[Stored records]
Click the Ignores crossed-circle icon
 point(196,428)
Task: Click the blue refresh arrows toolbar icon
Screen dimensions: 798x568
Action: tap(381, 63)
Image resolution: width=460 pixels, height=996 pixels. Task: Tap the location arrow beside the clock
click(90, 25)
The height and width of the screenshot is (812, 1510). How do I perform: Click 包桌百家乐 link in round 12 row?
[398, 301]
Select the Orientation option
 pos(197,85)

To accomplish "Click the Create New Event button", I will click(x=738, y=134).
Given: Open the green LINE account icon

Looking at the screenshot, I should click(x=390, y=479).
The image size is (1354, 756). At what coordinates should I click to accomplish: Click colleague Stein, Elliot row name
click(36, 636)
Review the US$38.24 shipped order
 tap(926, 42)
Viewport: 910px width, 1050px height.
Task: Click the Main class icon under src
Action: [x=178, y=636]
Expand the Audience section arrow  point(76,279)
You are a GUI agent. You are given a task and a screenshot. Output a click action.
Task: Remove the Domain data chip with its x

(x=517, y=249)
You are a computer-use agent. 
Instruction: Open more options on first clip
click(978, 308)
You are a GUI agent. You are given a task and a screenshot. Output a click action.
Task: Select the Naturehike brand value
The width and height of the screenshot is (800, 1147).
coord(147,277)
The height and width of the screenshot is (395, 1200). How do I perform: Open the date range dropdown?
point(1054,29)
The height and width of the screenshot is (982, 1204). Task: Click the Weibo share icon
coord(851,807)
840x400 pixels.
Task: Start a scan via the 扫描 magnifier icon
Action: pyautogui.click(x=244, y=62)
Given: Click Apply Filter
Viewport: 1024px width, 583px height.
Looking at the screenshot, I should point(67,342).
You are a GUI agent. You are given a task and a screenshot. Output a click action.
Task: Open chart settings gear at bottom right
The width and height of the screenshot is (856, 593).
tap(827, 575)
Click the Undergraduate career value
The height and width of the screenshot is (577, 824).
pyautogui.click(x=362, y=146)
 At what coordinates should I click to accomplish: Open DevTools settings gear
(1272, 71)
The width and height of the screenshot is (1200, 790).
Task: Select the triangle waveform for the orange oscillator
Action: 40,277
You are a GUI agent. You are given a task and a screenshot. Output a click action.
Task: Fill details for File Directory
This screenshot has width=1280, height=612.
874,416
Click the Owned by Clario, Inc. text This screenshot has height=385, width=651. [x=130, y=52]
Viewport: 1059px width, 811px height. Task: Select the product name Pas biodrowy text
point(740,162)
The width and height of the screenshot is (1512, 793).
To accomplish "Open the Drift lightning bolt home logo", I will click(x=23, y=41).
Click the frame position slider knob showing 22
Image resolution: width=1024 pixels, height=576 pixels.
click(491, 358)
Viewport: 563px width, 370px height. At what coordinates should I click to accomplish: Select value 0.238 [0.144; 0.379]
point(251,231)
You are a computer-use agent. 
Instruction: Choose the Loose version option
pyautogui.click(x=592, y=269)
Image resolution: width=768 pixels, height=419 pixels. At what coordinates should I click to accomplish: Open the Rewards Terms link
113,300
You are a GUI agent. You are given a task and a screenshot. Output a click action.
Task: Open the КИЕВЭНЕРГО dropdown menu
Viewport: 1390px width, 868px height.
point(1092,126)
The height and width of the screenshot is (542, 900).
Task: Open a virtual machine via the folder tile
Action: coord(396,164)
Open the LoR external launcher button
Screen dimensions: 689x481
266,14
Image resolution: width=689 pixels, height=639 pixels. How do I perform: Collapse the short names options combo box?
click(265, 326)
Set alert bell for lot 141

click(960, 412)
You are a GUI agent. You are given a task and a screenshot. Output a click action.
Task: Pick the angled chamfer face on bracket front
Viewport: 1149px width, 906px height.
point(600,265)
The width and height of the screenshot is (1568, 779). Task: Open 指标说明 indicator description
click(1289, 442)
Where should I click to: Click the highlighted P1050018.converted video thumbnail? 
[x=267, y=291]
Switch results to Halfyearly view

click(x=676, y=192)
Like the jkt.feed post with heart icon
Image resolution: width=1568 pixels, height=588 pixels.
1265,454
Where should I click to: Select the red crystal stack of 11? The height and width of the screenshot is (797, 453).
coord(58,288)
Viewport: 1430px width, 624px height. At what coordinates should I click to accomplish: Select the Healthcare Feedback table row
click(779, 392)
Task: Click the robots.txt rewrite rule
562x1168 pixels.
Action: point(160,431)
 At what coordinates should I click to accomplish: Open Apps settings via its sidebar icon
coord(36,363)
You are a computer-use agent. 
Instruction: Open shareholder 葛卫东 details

Exercise directions
Exactly as they stand, write out all of the entries.

Task result
Click the Ignores crossed-circle icon
 point(196,428)
Task: Click the blue refresh arrows toolbar icon
Screen dimensions: 798x568
Action: tap(381, 63)
Image resolution: width=460 pixels, height=996 pixels. Task: Tap the location arrow beside the clock
click(90, 25)
The height and width of the screenshot is (812, 1510). How do I perform: Click 包桌百家乐 link in round 12 row?
[398, 301]
Select the Orientation option
 pos(197,85)

To accomplish "Click the Create New Event button", I will click(x=738, y=134).
Given: Open the green LINE account icon

Looking at the screenshot, I should click(x=390, y=479).
The image size is (1354, 756). At what coordinates should I click to accomplish: Click colleague Stein, Elliot row name
click(36, 636)
Review the US$38.24 shipped order
 tap(926, 42)
Viewport: 910px width, 1050px height.
Task: Click the Main class icon under src
Action: [x=178, y=636]
Expand the Audience section arrow  point(76,279)
You are a GUI agent. You are given a task and a screenshot. Output a click action.
Task: Remove the Domain data chip with its x

(x=517, y=249)
You are a computer-use agent. 
Instruction: Open more options on first clip
click(978, 308)
You are a GUI agent. You are given a task and a screenshot. Output a click action.
Task: Select the Naturehike brand value
The width and height of the screenshot is (800, 1147).
coord(147,277)
The height and width of the screenshot is (395, 1200). How do I perform: Open the date range dropdown?
point(1054,29)
The height and width of the screenshot is (982, 1204). Task: Click the Weibo share icon
coord(851,807)
840x400 pixels.
Task: Start a scan via the 扫描 magnifier icon
Action: pyautogui.click(x=244, y=62)
Given: Click Apply Filter
Viewport: 1024px width, 583px height.
Looking at the screenshot, I should point(67,342).
You are a GUI agent. You are given a task and a screenshot. Output a click action.
Task: Open chart settings gear at bottom right
The width and height of the screenshot is (856, 593).
tap(827, 575)
Click the Undergraduate career value
The height and width of the screenshot is (577, 824).
pyautogui.click(x=362, y=146)
 At what coordinates should I click to accomplish: Open DevTools settings gear
(1272, 71)
The width and height of the screenshot is (1200, 790).
Task: Select the triangle waveform for the orange oscillator
Action: 40,277
You are a GUI agent. You are given a task and a screenshot. Output a click action.
Task: Fill details for File Directory
This screenshot has width=1280, height=612.
874,416
Click the Owned by Clario, Inc. text This screenshot has height=385, width=651. [x=130, y=52]
Viewport: 1059px width, 811px height. Task: Select the product name Pas biodrowy text
point(740,162)
The width and height of the screenshot is (1512, 793).
To accomplish "Open the Drift lightning bolt home logo", I will click(x=23, y=41).
Click the frame position slider knob showing 22
Image resolution: width=1024 pixels, height=576 pixels.
click(491, 358)
Viewport: 563px width, 370px height. At what coordinates should I click to accomplish: Select value 0.238 [0.144; 0.379]
point(251,231)
You are a computer-use agent. 
Instruction: Choose the Loose version option
pyautogui.click(x=592, y=269)
Image resolution: width=768 pixels, height=419 pixels. At what coordinates should I click to accomplish: Open the Rewards Terms link
113,300
You are a GUI agent. You are given a task and a screenshot. Output a click action.
Task: Open the КИЕВЭНЕРГО dropdown menu
Viewport: 1390px width, 868px height.
point(1092,126)
The height and width of the screenshot is (542, 900).
Task: Open a virtual machine via the folder tile
Action: coord(396,164)
Open the LoR external launcher button
Screen dimensions: 689x481
266,14
Image resolution: width=689 pixels, height=639 pixels. How do I perform: Collapse the short names options combo box?
click(265, 326)
Set alert bell for lot 141

click(960, 412)
You are a GUI agent. You are given a task and a screenshot. Output a click action.
Task: Pick the angled chamfer face on bracket front
Viewport: 1149px width, 906px height.
point(600,265)
The width and height of the screenshot is (1568, 779). Task: Open 指标说明 indicator description
click(1289, 442)
Where should I click to: Click the highlighted P1050018.converted video thumbnail? 
[x=267, y=291]
Switch results to Halfyearly view

click(x=676, y=192)
Like the jkt.feed post with heart icon
Image resolution: width=1568 pixels, height=588 pixels.
1265,454
Where should I click to: Select the red crystal stack of 11? The height and width of the screenshot is (797, 453).
coord(58,288)
Viewport: 1430px width, 624px height. At what coordinates should I click to accomplish: Select the Healthcare Feedback table row
click(779, 392)
Task: Click the robots.txt rewrite rule
562x1168 pixels.
Action: point(160,431)
 At what coordinates should I click to accomplish: Open Apps settings via its sidebar icon
coord(36,363)
You are a computer-use agent. 
Instruction: Open shareholder 葛卫东 details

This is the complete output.